As students experiment with rectangles of different shapes and different scale factors relative to side lengths, they have the opportunity to observe and interpret the changes in the perimeter and area. Students should be encouraged to look at what happens for scale factors that are whole numbers. Teachers can help students consider the relationships between perimeters of similar figures by prompting them with questions like, What mathematical relationship is being depicted in the "Ratio of Perimeters" graph? A similar question can be asked about the "Ratio of Areas" graph.

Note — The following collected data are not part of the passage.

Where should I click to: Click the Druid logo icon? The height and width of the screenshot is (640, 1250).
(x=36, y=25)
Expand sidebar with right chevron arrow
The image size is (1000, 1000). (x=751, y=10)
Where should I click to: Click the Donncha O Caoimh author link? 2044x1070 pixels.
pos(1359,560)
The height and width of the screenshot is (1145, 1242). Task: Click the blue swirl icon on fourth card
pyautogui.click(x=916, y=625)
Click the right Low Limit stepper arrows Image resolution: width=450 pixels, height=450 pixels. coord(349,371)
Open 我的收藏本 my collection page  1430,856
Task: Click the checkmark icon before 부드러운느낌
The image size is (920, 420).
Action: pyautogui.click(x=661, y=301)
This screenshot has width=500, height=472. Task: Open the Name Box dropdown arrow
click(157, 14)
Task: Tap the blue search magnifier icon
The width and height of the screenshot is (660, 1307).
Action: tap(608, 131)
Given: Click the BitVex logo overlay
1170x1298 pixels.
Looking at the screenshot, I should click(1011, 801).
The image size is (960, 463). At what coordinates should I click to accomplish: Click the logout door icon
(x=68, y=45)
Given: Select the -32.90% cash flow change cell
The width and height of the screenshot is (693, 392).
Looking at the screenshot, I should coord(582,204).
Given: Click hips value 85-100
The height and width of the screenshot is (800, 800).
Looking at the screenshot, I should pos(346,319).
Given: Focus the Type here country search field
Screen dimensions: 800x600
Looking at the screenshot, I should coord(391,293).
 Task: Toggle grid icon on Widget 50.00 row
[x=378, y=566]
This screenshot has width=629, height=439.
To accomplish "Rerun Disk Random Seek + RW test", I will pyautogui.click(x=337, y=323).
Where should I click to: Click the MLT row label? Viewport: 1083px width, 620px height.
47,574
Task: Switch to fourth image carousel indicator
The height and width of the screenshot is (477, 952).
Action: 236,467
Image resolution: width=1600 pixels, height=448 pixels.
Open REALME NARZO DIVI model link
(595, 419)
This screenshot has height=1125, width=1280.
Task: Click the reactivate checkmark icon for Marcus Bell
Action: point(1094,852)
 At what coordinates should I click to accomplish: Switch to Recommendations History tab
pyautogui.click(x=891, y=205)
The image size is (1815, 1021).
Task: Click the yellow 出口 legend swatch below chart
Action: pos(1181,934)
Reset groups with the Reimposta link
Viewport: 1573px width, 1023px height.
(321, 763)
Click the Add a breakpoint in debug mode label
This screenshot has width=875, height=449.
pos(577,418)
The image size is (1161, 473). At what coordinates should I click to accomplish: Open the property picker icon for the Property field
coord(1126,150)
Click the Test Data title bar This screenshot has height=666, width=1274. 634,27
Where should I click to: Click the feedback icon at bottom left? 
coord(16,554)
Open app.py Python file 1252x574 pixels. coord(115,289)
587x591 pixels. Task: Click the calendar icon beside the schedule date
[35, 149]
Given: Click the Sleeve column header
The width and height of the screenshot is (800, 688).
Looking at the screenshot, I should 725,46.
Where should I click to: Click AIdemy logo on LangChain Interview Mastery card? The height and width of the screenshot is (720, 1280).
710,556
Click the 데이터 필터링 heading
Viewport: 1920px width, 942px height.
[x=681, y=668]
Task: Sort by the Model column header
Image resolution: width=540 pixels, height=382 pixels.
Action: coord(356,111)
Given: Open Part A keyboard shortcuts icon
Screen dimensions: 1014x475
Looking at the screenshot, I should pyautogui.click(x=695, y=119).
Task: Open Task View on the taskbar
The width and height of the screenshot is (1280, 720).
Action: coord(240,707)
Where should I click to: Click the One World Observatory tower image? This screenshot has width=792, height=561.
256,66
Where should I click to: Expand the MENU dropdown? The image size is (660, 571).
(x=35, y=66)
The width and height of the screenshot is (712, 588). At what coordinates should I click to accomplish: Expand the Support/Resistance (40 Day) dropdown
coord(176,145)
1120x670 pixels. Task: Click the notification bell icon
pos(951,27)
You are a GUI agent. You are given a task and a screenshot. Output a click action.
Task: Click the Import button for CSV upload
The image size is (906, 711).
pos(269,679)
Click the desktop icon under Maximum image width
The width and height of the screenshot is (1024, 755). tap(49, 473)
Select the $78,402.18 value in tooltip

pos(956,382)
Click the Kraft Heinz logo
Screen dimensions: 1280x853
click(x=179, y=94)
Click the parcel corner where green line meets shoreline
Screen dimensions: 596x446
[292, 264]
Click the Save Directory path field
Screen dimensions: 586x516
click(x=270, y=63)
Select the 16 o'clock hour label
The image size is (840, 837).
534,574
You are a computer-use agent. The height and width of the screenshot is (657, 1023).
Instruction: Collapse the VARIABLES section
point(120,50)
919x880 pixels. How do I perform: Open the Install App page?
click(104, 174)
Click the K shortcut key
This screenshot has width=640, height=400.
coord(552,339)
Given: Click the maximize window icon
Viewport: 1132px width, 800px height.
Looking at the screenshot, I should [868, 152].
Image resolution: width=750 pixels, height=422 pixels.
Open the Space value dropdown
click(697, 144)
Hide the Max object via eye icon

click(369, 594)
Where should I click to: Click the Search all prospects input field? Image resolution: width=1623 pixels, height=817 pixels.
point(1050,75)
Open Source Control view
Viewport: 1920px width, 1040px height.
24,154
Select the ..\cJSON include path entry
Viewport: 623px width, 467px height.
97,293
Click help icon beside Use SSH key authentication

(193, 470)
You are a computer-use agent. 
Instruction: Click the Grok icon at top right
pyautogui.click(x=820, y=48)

Students may notice a difference in the appearance of the graphs. Focus on why the relationship between the scale factor and the ratio of perimeters of similar rectangles is linear, whereas the relationship between the scale factor and the ratio of areas of similar rectangles is nonlinear. These explorations contribute to students' understanding of the relationship between side lengths, perimeter, and area in conjunction with scale factors. Teachers can help students see the differences in these relationships by asking questions like, Why does the graph depicting the relationship between scale factor and perimeter have a different shape from the graph depicting the relationship between scale factor and area? Teachers can help students develop their understanding by considering questions such as, Compare the ratio of the perimeters with the ratio of the areas for rectangles with various scale factors. What is the relationship between those two ratios?

It may also be beneficial for students to organize their data in a table. For various scale factors, record side lengths, perimeter, and area. This format may help students organize their information and assist in their developing an understanding of the relationship between scaling and perimeter and area.

Special thanks to Nick Jackiw for his timely work and keen insights in creating this applet and to Key Curriculum Press for allowing the use of JavaSketchpad™.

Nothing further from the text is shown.